May 7, 2020 - Economy & Business

Coronavirus could do long-term environmental harm by reducing green investments

Reproduced from Moody's, with April data from Refinitiv; Chart: Axios Visuals
Reproduced from Moody's, with April data from Refinitiv; Chart: Axios Visuals

In the short term, the coronavirus pandemic is reducing global emissions and helping clear out smog around the world, but it may end up doing more damage to the environment in the long term.

The big picture: The pandemic is helping reduce the use of fossil fuels, but it is decreasing investments in things like wind and solar power and financial assets like green bonds, says Jessica Ground, global head of stewardship at Schroders.

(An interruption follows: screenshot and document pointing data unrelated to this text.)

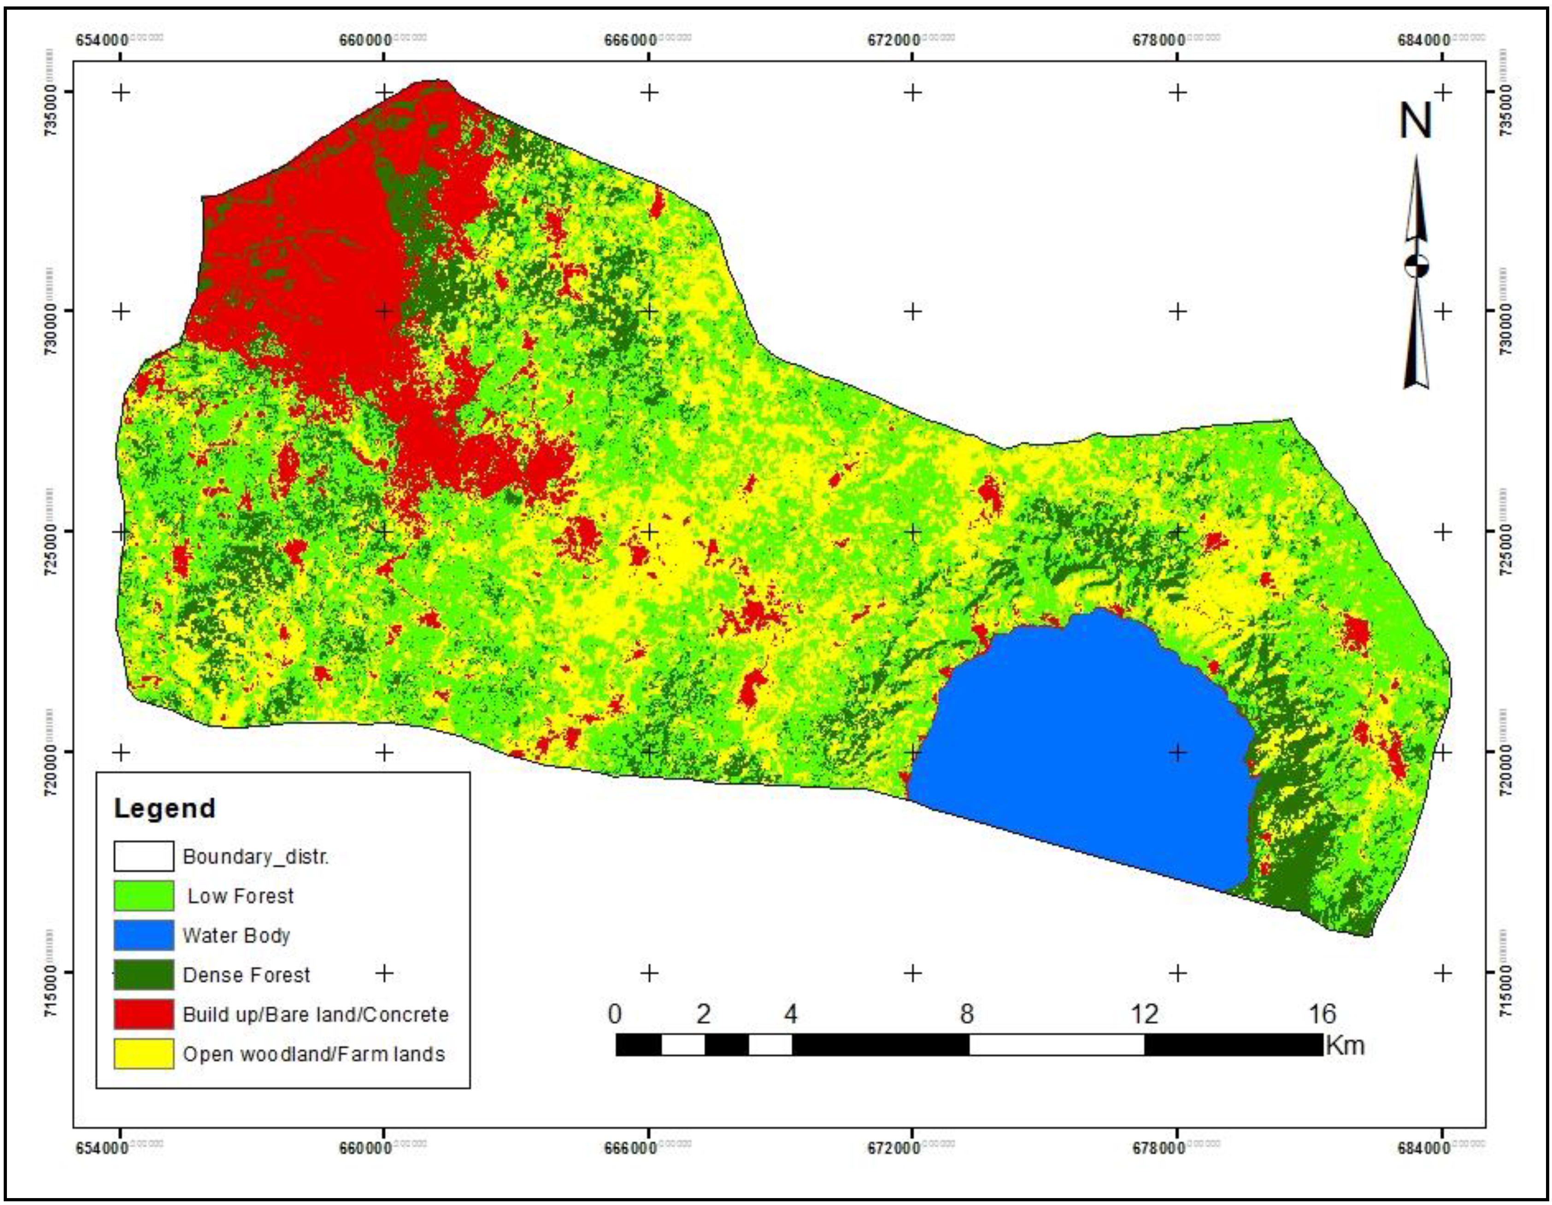
Task: Click the large red built-up area on map
Action: pyautogui.click(x=313, y=270)
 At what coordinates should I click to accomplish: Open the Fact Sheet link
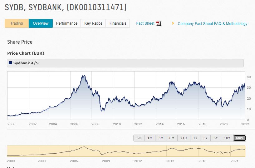point(145,23)
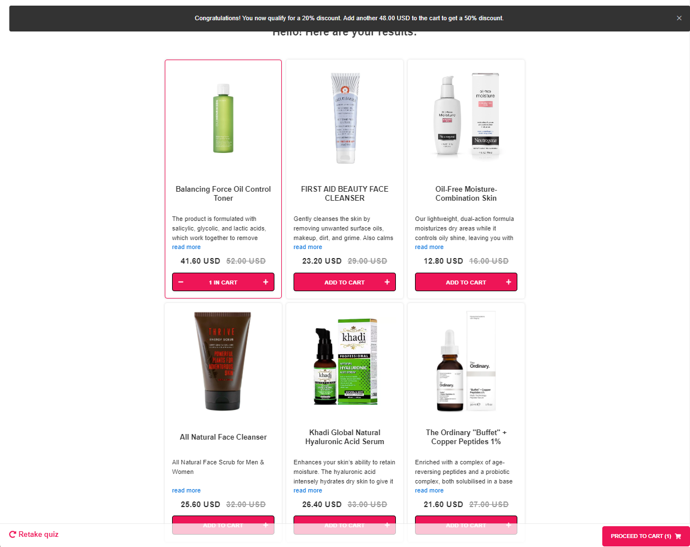
Task: Dismiss the discount notification banner
Action: (679, 18)
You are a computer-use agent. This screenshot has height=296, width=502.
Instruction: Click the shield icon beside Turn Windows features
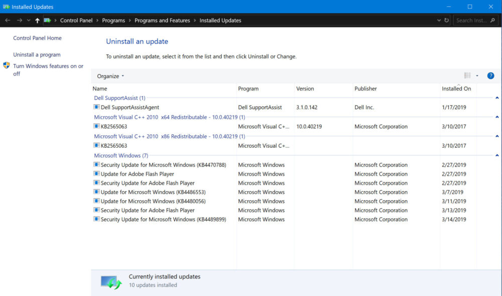(7, 65)
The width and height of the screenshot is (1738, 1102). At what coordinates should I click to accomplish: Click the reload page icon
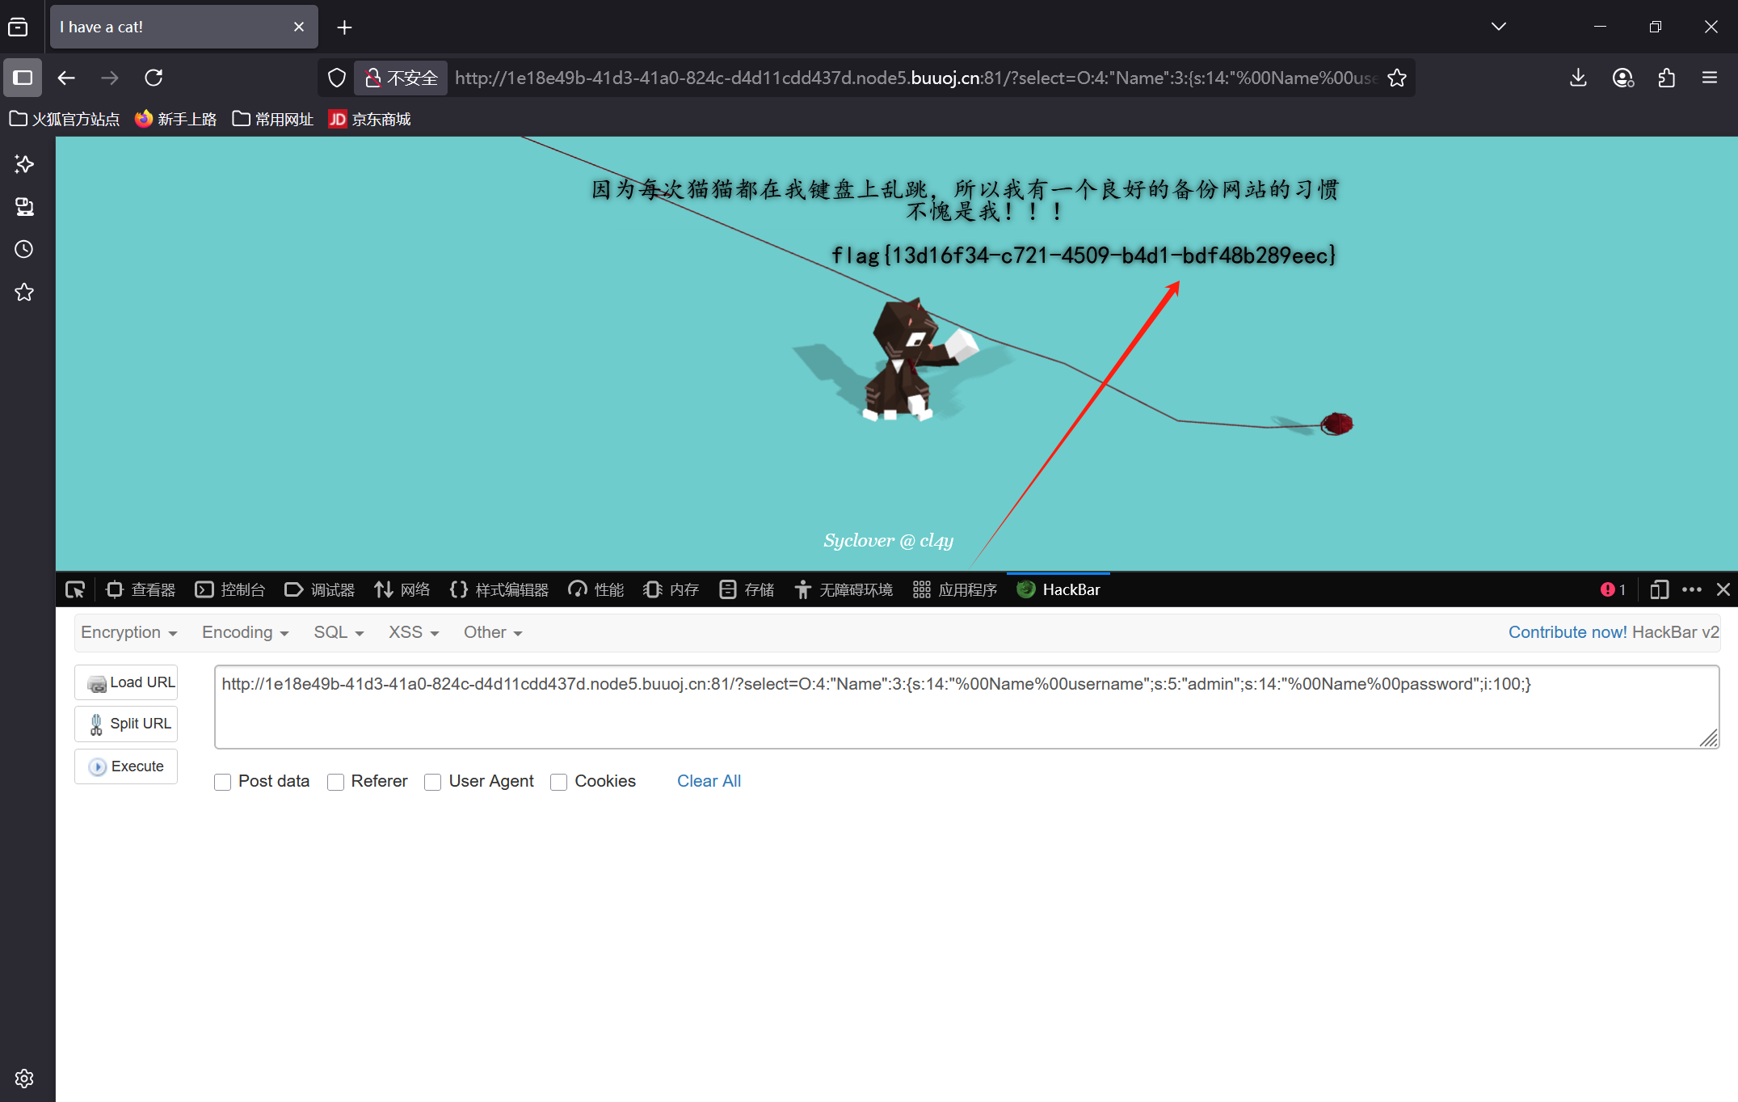pyautogui.click(x=154, y=78)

  • "Those longer-term issues that we need finance to solve like climate change haven’t gone away and they’re still going to be here whenever we emerge from lockdown."

Driving the news: In April, total issuance of ESG bonds — green, sustainability, and social bonds — increased by 272% year over year and was double the total from March, reaching $48.5 billion, according to data from Morgan Stanley.

  • And for the first time ever, monthly sustainability bond issuance ($19.4 billion) eclipsed green bond issuance ($16.8 billion).

What it means: ESG bonds are specifically earmarked to raise money for positive social outcomes or climate and environmental projects.

Yes, but: 76% of the total ESG issuance in April came from multilateral development banks, with the majority supporting COVID-19 relief efforts, Moody's found in a recent analysis.

  • The pandemic also is pushing more companies to issue new debt to fortify their balance sheets, crowding out green bonds and other environmentally focused financial instruments.

Where it stands: Total global sustainable bond issuance fell 32% in the first quarter from Q4 2019, and green bond volumes declined 49%, per Moody's.

  • Analysts now expect their original $400 billion forecast for total sustainable bond issuance in 2020 is no longer in reach and anticipate green bond volumes falling well below their previous estimate of $300 billion.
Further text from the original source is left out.